Depuis l’offensive du M23, soutenue par le Rwanda, dans l’est de la RDC, les Églises congolaises ont tenté de promouvoir le dialogue. Ils ont établi des contacts avec Corneille Nangaa, chef de l’Alliance Fleuve Congo, l’aile politique du M23.
Ligne rouge pour le gouvernement, le dialogue avec le groupe rebelle du M23 et son aile politique, l’Alliance Fleuve Congo (AFC) est préconisé par les Églises catholiques et protestantes congolaises. Elles ont lancé un processus de réflexion pour trouver des solutions à la crise politique et militaire que traverse la RDC. Élaborées par des commissions d’experts, ces solutions seront ensuite discutées lors d’un « forum pour le consensus national », lequel pourrait inclure le M23 et Corneille Nangaa, le chef de l’Alliance Fleuve Congo (AFC).
« Quand on veut régler un conflit, on fait des concessions », résume Eric Nsenga, porte-parole de l’Église du Christ au Congo (ECC). Il est bien sûr prématuré de dire si le M23 voudra bien s’asseoir à la table des négociations et s’il y sera accepté. « Nous sommes en phase de contact », dit Eric Nsenga. L’idée de parler avec le M23 n’engage que les religieux mais le projet de sortie de crise a cependant été présenté et accepté par le président Félix Tshisekedi lors d’une audience qui a duré trois heures, le 3 février, à la Cité de l’Union africaine, après sollicitation des hommes d’église.

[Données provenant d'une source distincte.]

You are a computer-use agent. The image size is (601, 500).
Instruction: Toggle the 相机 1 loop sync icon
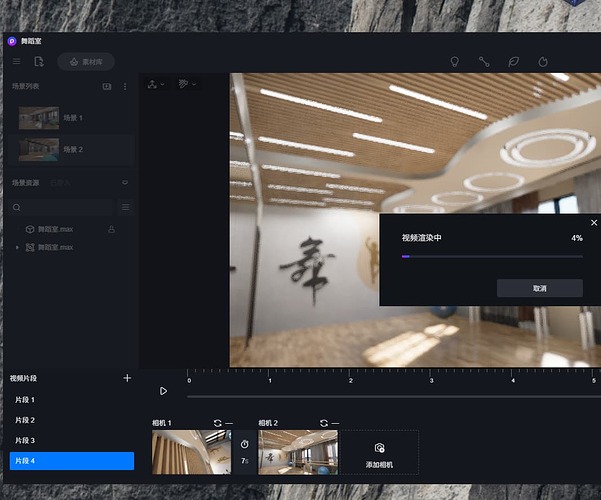point(217,423)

« Ce n’était pas facile d’amener l’initiative au moment où l’État congolais, à sa plus haute autorité, a déjà pris des positions fermes et publiques et qui sont presque extrêmes : par exemple on ne peut jamais dialoguer avec le M23 », a reconnu Eric Nsenga lors d’une conférence de presse, le 5 février.
« Les postures » vont-elles devenir « des ouvertures » ?

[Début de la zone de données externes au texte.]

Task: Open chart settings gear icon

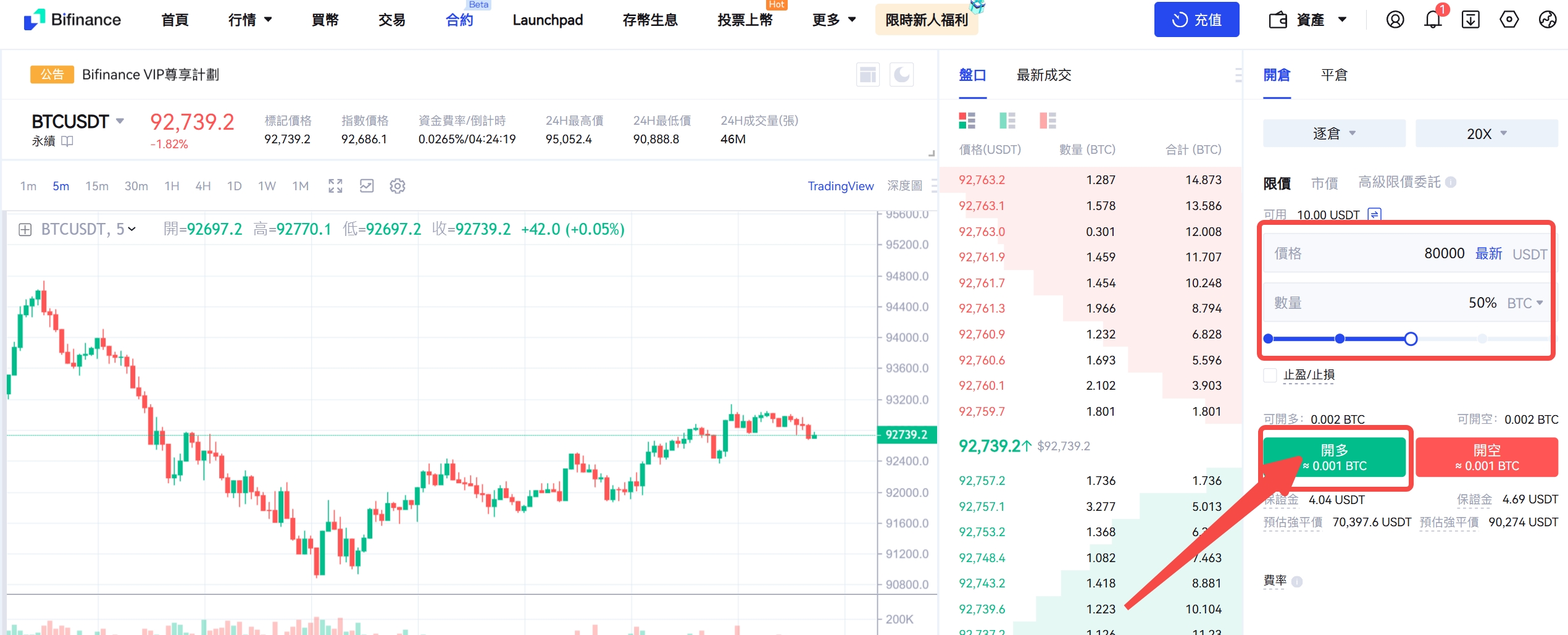Action: [x=398, y=186]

En effet, tout dialogue direct avec le M23, qualifié de groupe terroriste aux mains du Rwanda, est exclu par la présidence congolaise. Seules des négociations parmi d’autres groupes armés dans le cadre du processus de Nairobi sont envisagées. L’initiative des Églises détonne d’autant plus que donner la parole au groupe rebelle est par exemple formellement interdit par le patron du Conseil supérieur de l’audiovisuel et de la Communication (CSAC), Christian Bosembe.
La peine de mort est même promise à tout journaliste ou même religieux qui relayerait les activités du M23, selon le ministre de la Justice, Constant Mutamba. « Ce sont des postures », balaie Eric Nsenga, « il y a des ouvertures de part et d’autre, ce qui n’était pas vrai il y a quelques semaines », affirme-t-il. Devant le Parlement réuni en Congrès le 4 février, Vital Kamerhe, président de l’Assemblée nationale a quant à lui eu cette phrase énigmatique : « Le président veut négocier, mais pas vendre le Congo. »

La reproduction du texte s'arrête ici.